───── Text to read
The History of Thought, a Philosophy of the Social Sciences, and the Metaphysics of Memory

The purpose of life, of philosophy. Men have pondered this forever. Since writing and civilization began. The oral traditions tell us stories. But only philosophers and prophets attempt to solve the purpose of life, rather than distribute advice in the living of it, as a prescription.

But the purpose is nefarious at heart. They are trying to find a way to steal. That’s right. They are, almost all, all but a few, are trying to find a way to steal from others in order to make their lives easier.

One of the most important ideas that men study in philosophy is to ask what men must strive for. They have come up with many reasons. In the industrial era it’s “efficiency.” In the modern political world it’s “equality.” In much of western thought, it’s been happiness, or pleasure, which are attributes of the individual WITHIN a society that already exists.

But few consider what attributes build a society in the first place, what make possible such individual ambitions as happiness and pleasure. What makes possible such merchant class ambitions as “efficiency” and political ambitions as “equality.”

But the first cause, the ambition that makes society possible, that creates order isn’t efficiency, or equality, or happiness or pleasure – It’s pride. That’s right. Pride.
──────────
───── Entries shown
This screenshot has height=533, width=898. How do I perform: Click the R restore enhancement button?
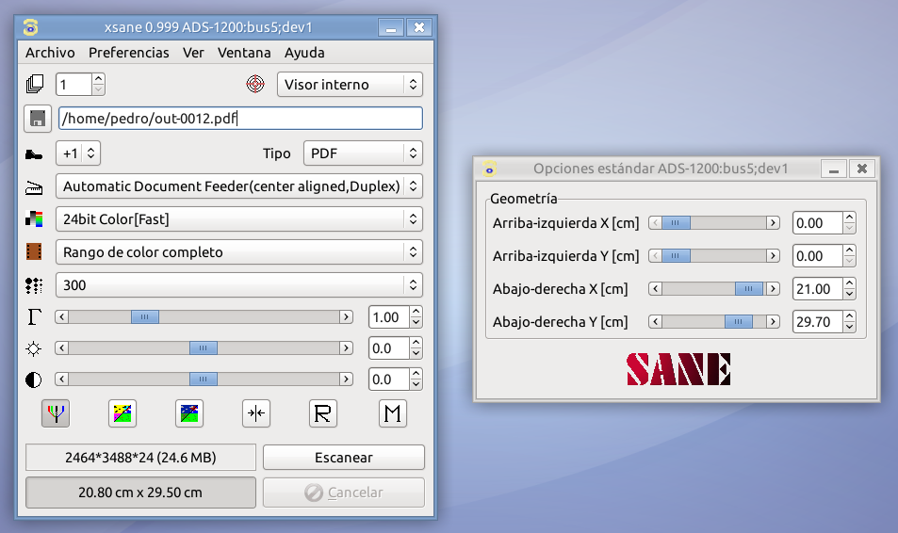(323, 413)
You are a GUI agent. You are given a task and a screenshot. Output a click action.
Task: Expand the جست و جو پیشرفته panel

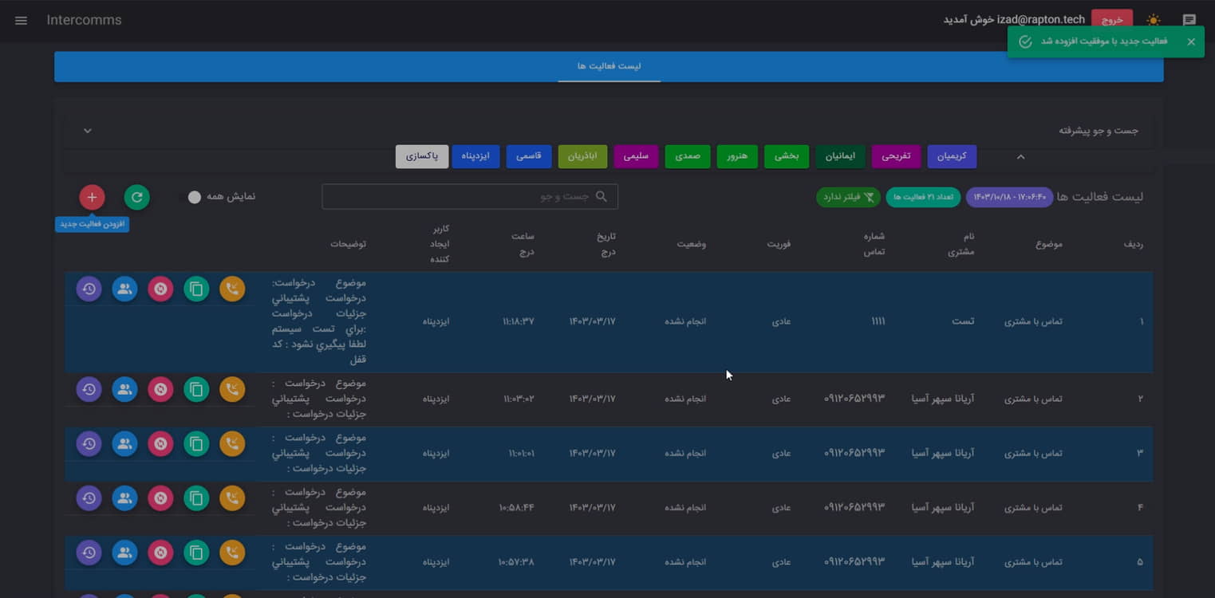click(x=88, y=131)
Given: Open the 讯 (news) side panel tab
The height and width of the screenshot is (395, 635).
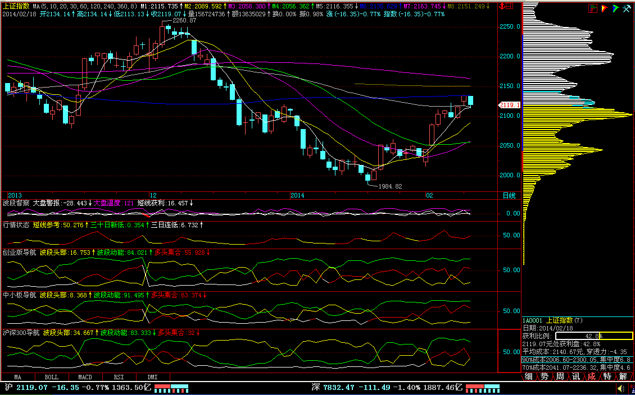Looking at the screenshot, I should coord(575,376).
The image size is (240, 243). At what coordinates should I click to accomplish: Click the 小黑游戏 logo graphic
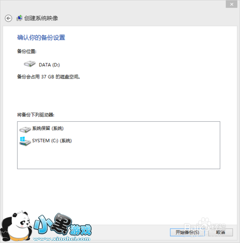click(62, 225)
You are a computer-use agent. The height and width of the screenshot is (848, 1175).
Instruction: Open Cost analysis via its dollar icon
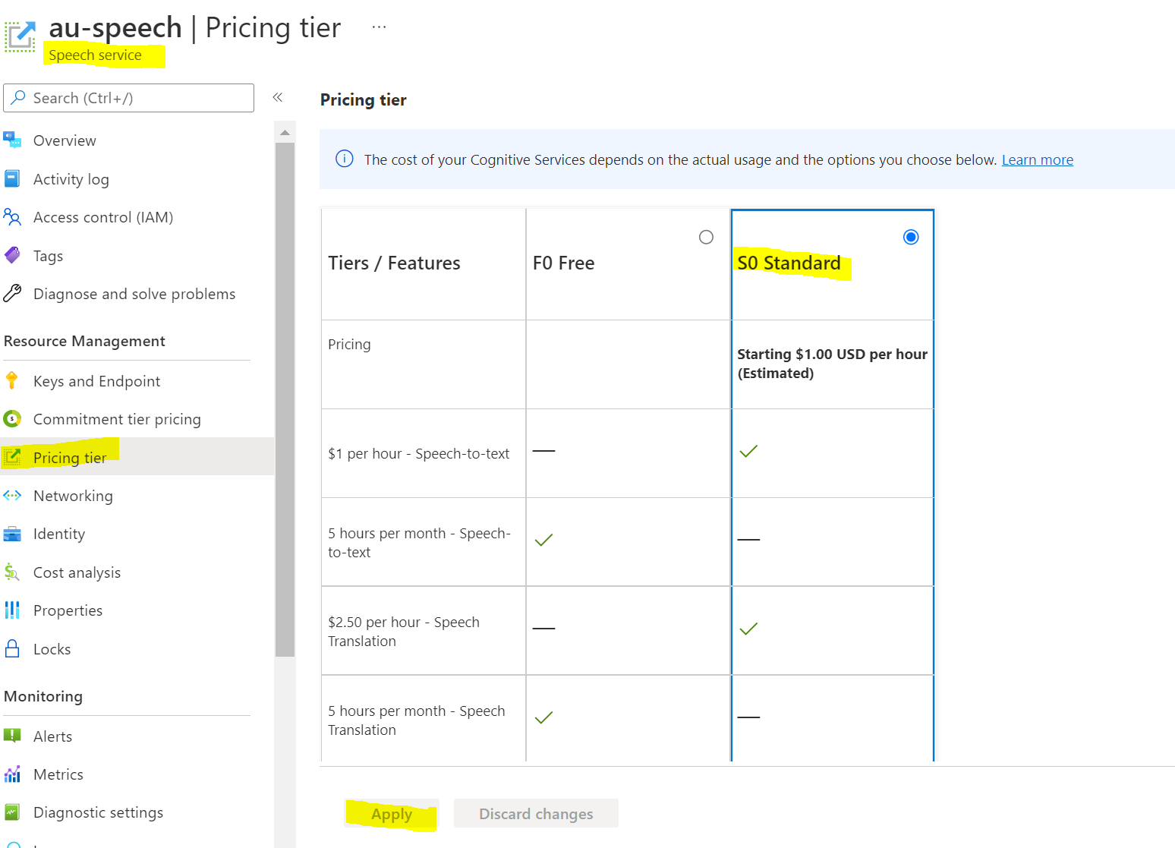point(13,572)
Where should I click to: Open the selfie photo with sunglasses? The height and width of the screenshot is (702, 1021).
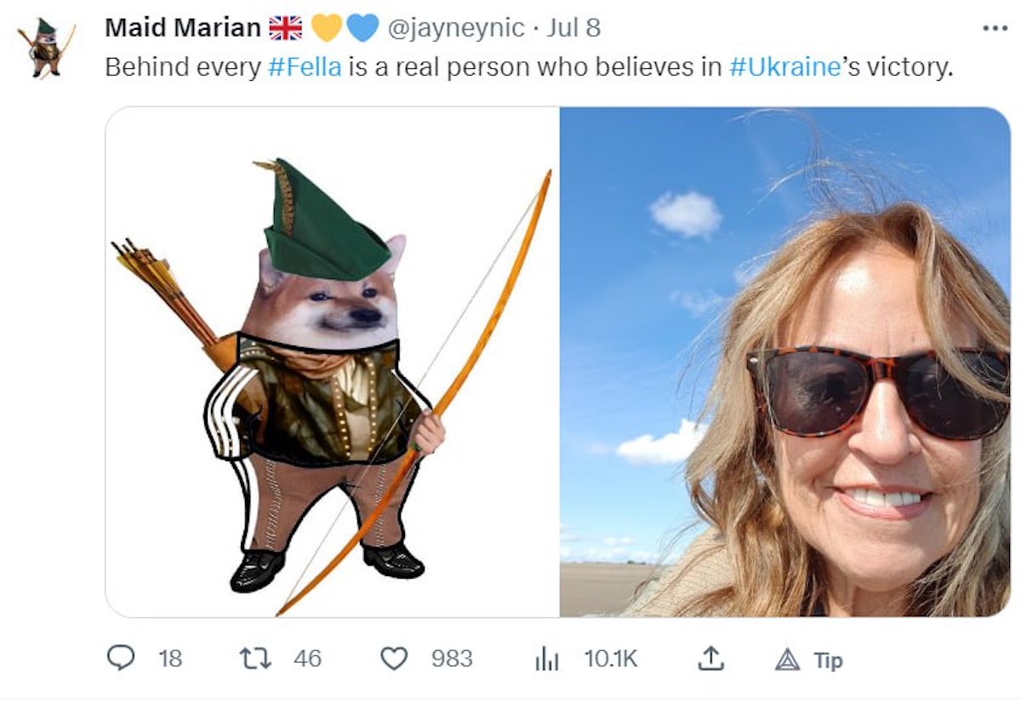click(784, 362)
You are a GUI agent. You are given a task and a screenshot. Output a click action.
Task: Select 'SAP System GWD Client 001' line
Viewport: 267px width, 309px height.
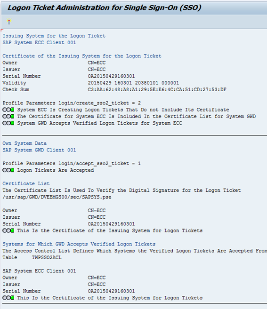(39, 150)
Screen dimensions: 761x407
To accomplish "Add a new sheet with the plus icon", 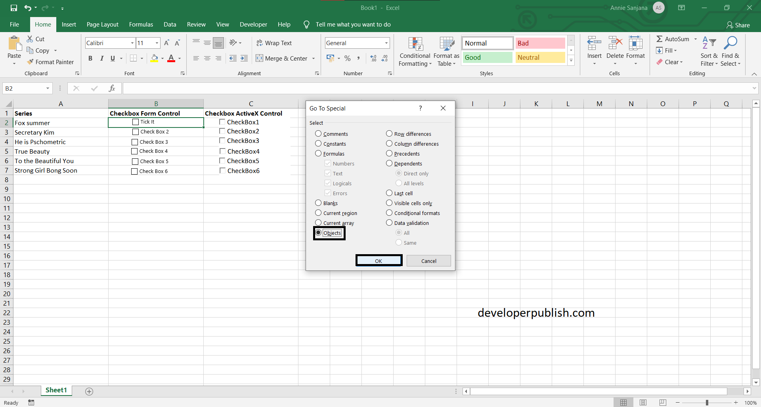I will tap(89, 391).
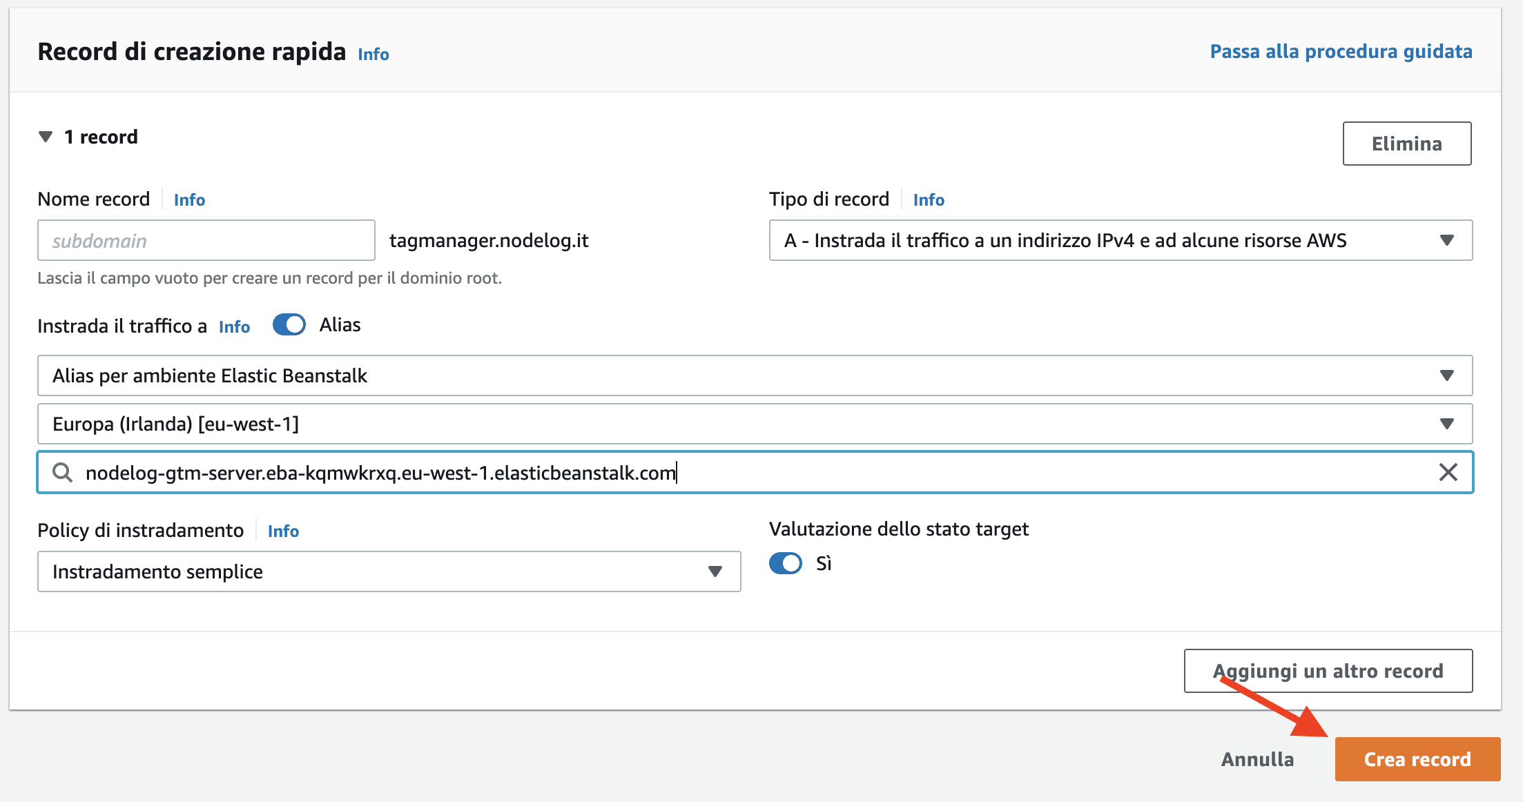Click "Aggiungi un altro record"

pyautogui.click(x=1327, y=670)
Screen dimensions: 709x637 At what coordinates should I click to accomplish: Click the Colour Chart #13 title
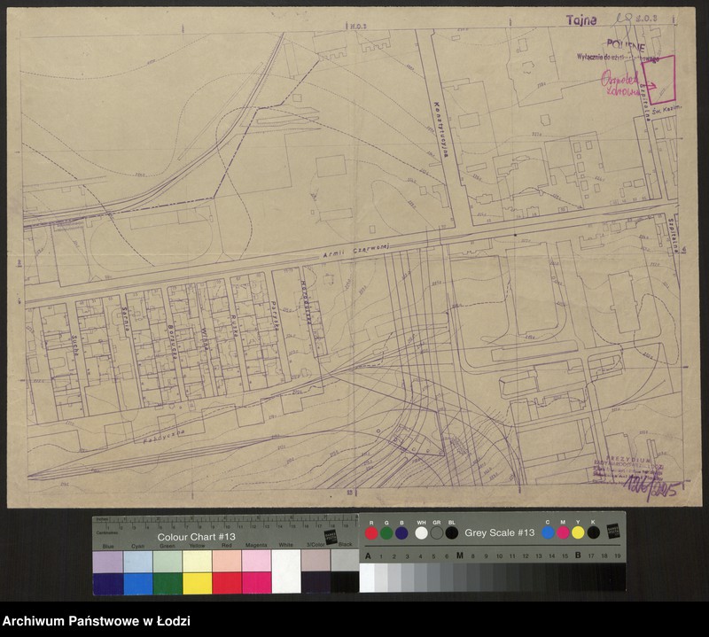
──────────
> _Exercise task A_: According to the essay on the purpose of philosophy, which aims have men held up as what they must strive for? Name every one it mentions.
> _Exercise task B_: In the essay on the purpose of philosophy, what is the first cause that makes society possible?
> _Exercise task C_: Carry on the essay on the purpose of philosophy, starting after its final sentence.
The rows have no role here.

> _Expected output A_: Efficiency, equality, happiness, and pleasure.

> _Expected output B_: Pride.

> _Expected output C_:
Pride is a description of the excellence of man in relation to other men. Pride is not a sin. It is the ultimate objective. To ACT better than other men. To know by the result of your actions that you are better than other men. To be the best man you can be. Happiness, or pleasure, are questions about one’s self. They ask you to develop a mastery how to get others to serve you. Pride is how to demonstrate that you can serve others. It is a social happiness that measures one’s success, and produces excellence.

Socially, pride isn’t Christian submissive virtue, comfort, or acceptance: It’s excellence. Excellence that is testable by your actions in relation to others. This is what competition tells us.

The Buddha, the author of the Upanishads, Zoroaster, they were all wrong. They tried to avoid conflict. They ran from competition. They failed to solve the problem of cooperation in ACTION, by creating cooperation in INACTION. They did not try to create a complex division of labor, they tried to make all men equal, the same, as though slaves, and they created fictitious gods, to whom men were slaves, in order to create the illusion of equality. They feared inequality. They feared competition. Partly because their lack of reason, which exists to resolve conflicts, gave them little choice. Reason is a technology developed for warriors, by warriors, who must cooperate in battle, despite differences in rank, and differences in equipment, role, and ability. Each man must do his part. But he must be enfranchised if he is to risk his life. To be enfranchised means he has the noble man’s right of opinion, of “say.” Reason was developed to resolve this need to cooperate, enfranchise, and resolve differences. All reason and science descends from this idea. The monotheistic religions took from this to improve their ability to persuade, but they retained their slavery and equality, fearing otherwise. Only the Europeans maintained that inequality was a strength, rather than a weakness, and only Europeans developed technology, reason, and science to make the polis possible.

The purpose of philosophy isn’t to have one philosophy. It isn’t to have us be equal. Equality is simply ignorance and fear. It makes the lie. A lie that dooms us to ignorance and poverty. A lie that makes us slaves.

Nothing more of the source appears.